[EXERCISE REQUIREMENTS] Write out the whole listing again so that each line matches the original.

[ENTRIES SUPPLIED]

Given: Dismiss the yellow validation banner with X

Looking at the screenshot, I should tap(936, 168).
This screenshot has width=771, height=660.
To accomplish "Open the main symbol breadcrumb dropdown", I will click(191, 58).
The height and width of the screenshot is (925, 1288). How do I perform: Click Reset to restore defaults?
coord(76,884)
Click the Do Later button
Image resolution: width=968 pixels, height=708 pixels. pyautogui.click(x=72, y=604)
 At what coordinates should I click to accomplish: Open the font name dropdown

[ANSWER BOX]
Given: Dismiss the yellow validation banner with X

Looking at the screenshot, I should tap(936, 168).
This screenshot has width=771, height=660.
To accomplish "Open the main symbol breadcrumb dropdown", I will click(191, 58).
The height and width of the screenshot is (925, 1288). How do I perform: Click Reset to restore defaults?
coord(76,884)
Click the Do Later button
Image resolution: width=968 pixels, height=708 pixels. pyautogui.click(x=72, y=604)
 At what coordinates should I click to accomplish: Open the font name dropdown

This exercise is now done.